◆ **TASK**
Exact copies of the lines below, from the one with "Task: Enable E-Okul İşlem Yetkilisi checkbox" up to and including the one with "Click the small red marker near 07 axis", are what this calls for; leave out pictures.

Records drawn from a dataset
□ □ □

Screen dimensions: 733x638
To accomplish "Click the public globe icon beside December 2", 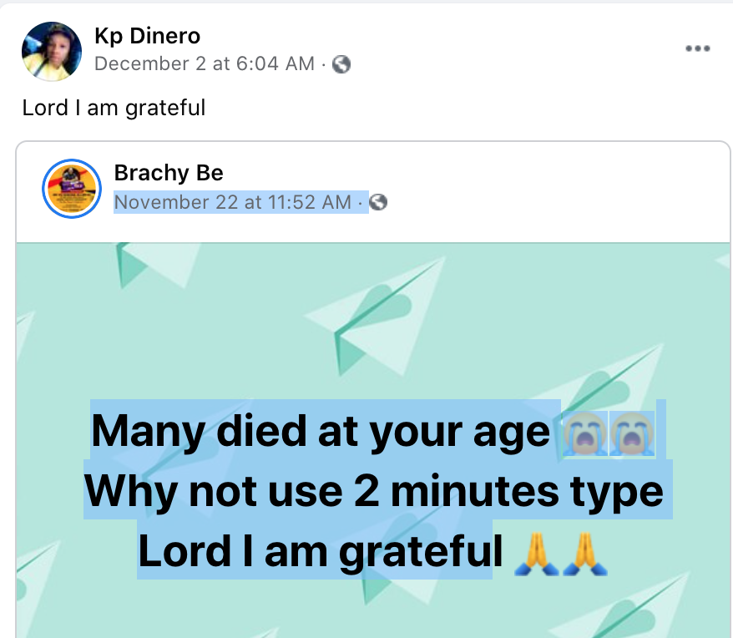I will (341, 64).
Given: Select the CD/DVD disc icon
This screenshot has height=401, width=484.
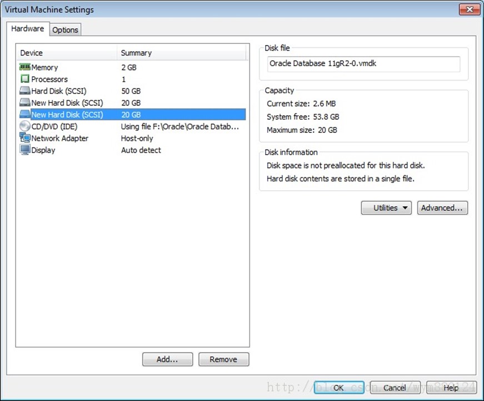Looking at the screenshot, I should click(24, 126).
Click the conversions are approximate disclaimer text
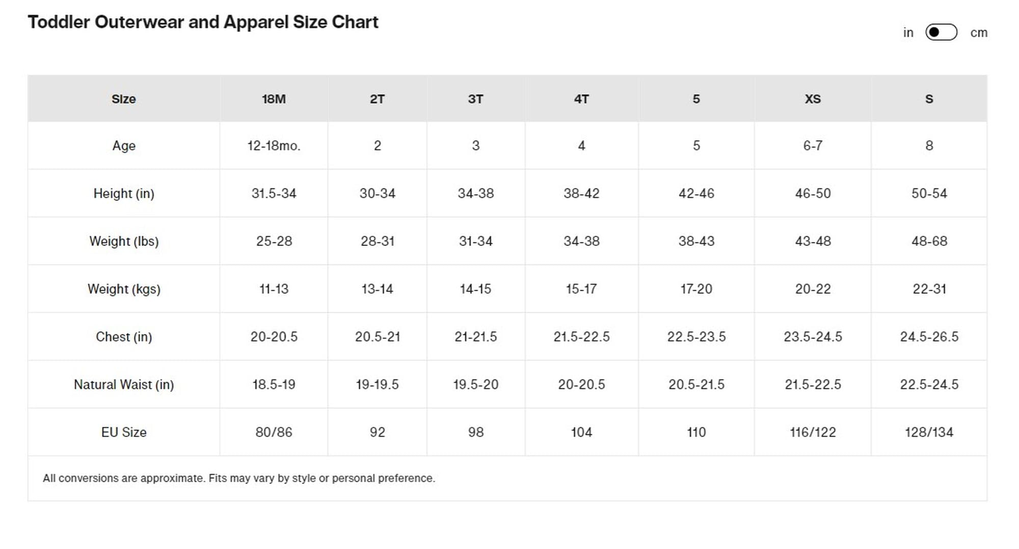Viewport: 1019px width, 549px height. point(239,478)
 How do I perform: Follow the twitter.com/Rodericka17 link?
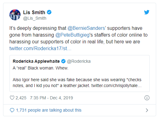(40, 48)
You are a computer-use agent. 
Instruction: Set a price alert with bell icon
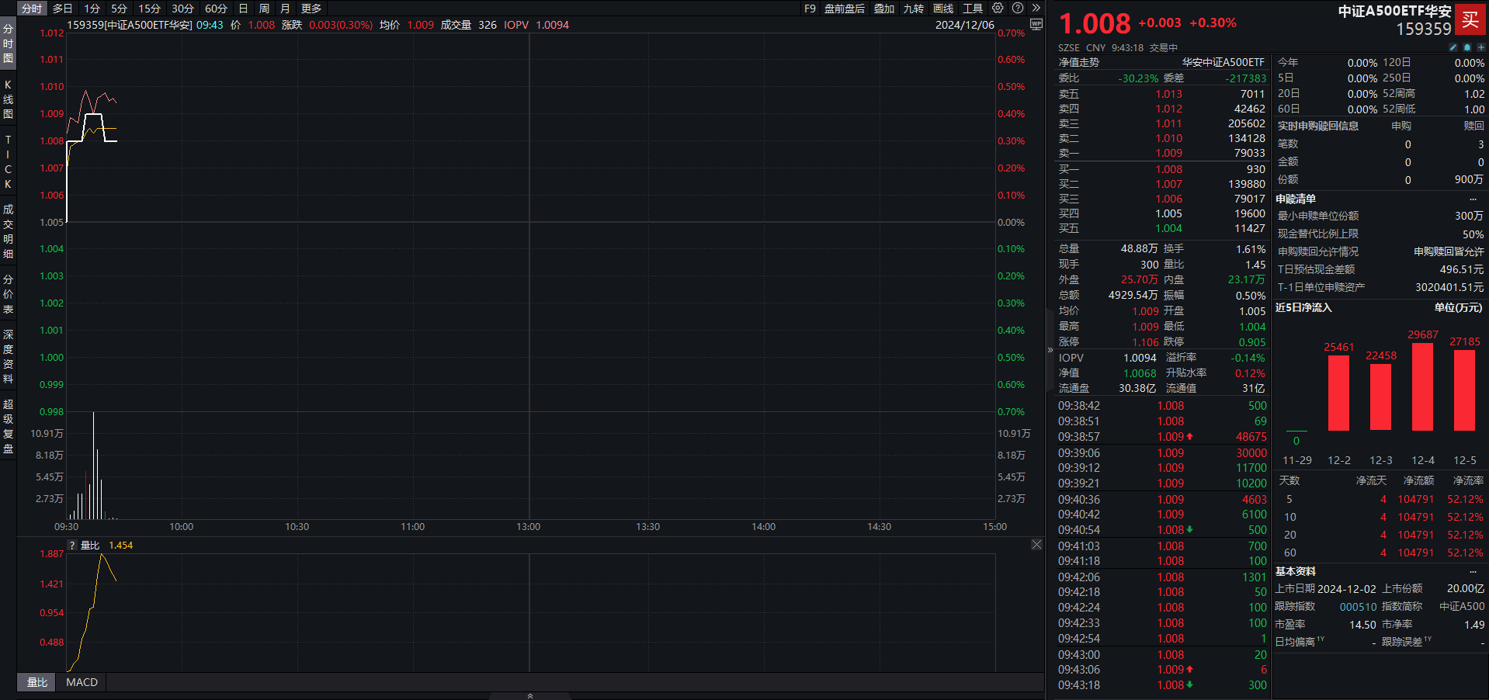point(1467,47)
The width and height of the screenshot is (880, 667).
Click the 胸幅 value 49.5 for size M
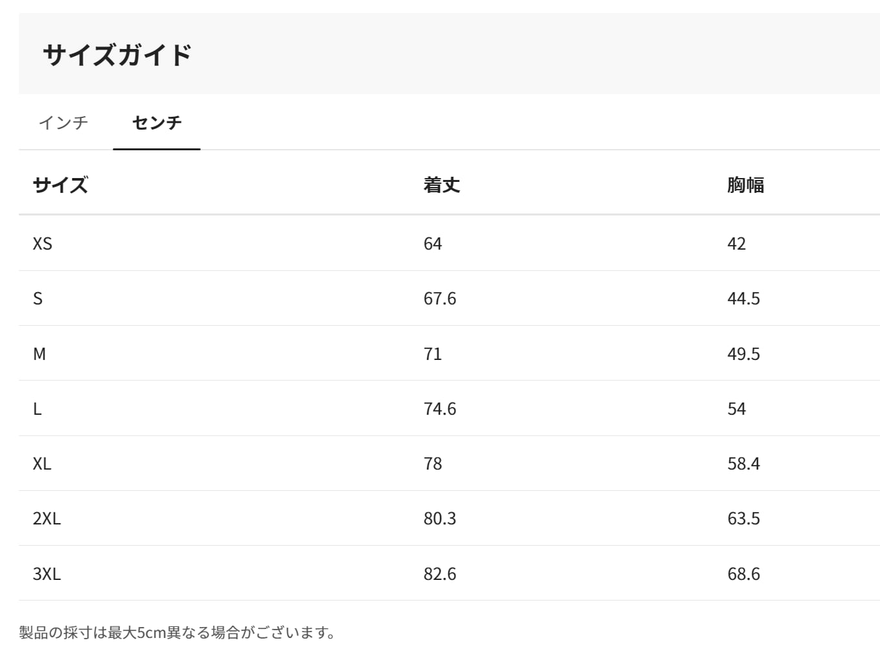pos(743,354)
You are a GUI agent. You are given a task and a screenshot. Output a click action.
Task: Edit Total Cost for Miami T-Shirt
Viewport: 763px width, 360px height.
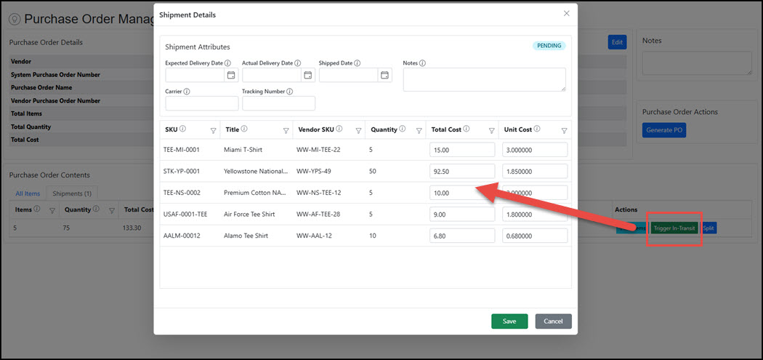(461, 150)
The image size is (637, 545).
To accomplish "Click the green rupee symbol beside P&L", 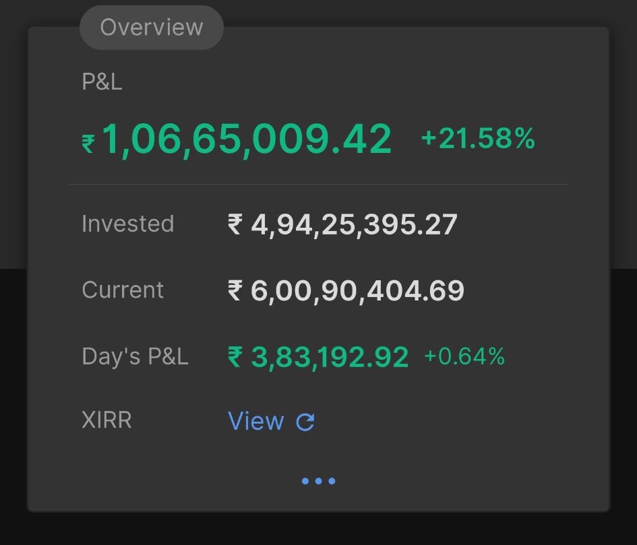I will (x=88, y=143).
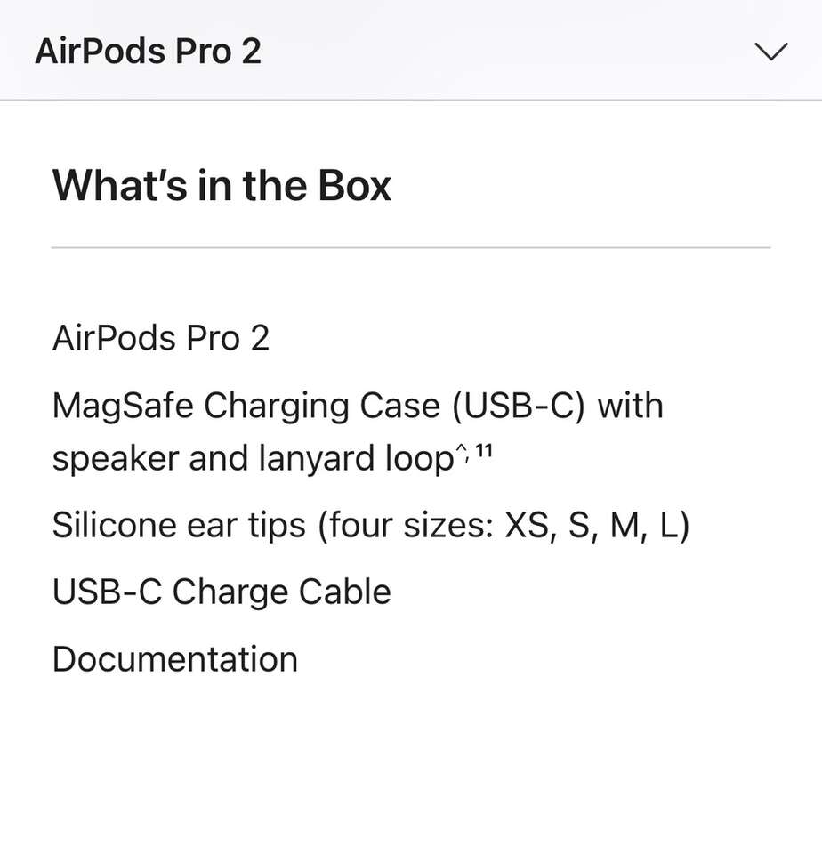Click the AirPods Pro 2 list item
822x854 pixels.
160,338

□ □ □

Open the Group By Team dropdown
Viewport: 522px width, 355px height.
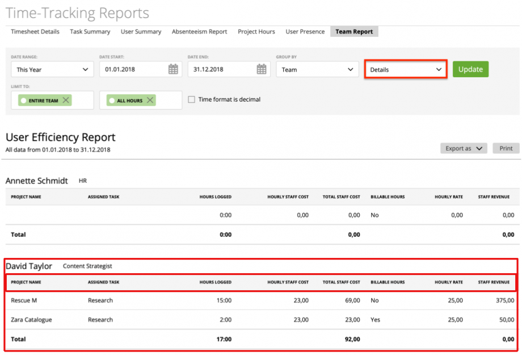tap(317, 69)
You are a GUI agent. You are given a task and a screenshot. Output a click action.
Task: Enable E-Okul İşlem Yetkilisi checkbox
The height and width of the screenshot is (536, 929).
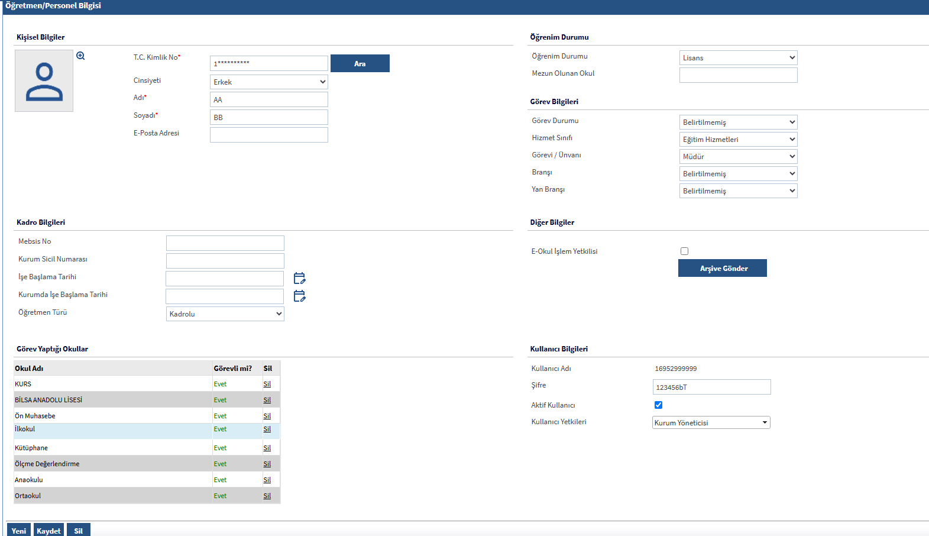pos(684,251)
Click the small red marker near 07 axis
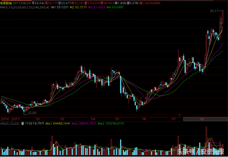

□ □ □

◆ **RESULT**
Task: Enable E-Okul İşlem Yetkilisi checkbox
The height and width of the screenshot is (536, 929).
pos(684,251)
Click the small red marker near 07 axis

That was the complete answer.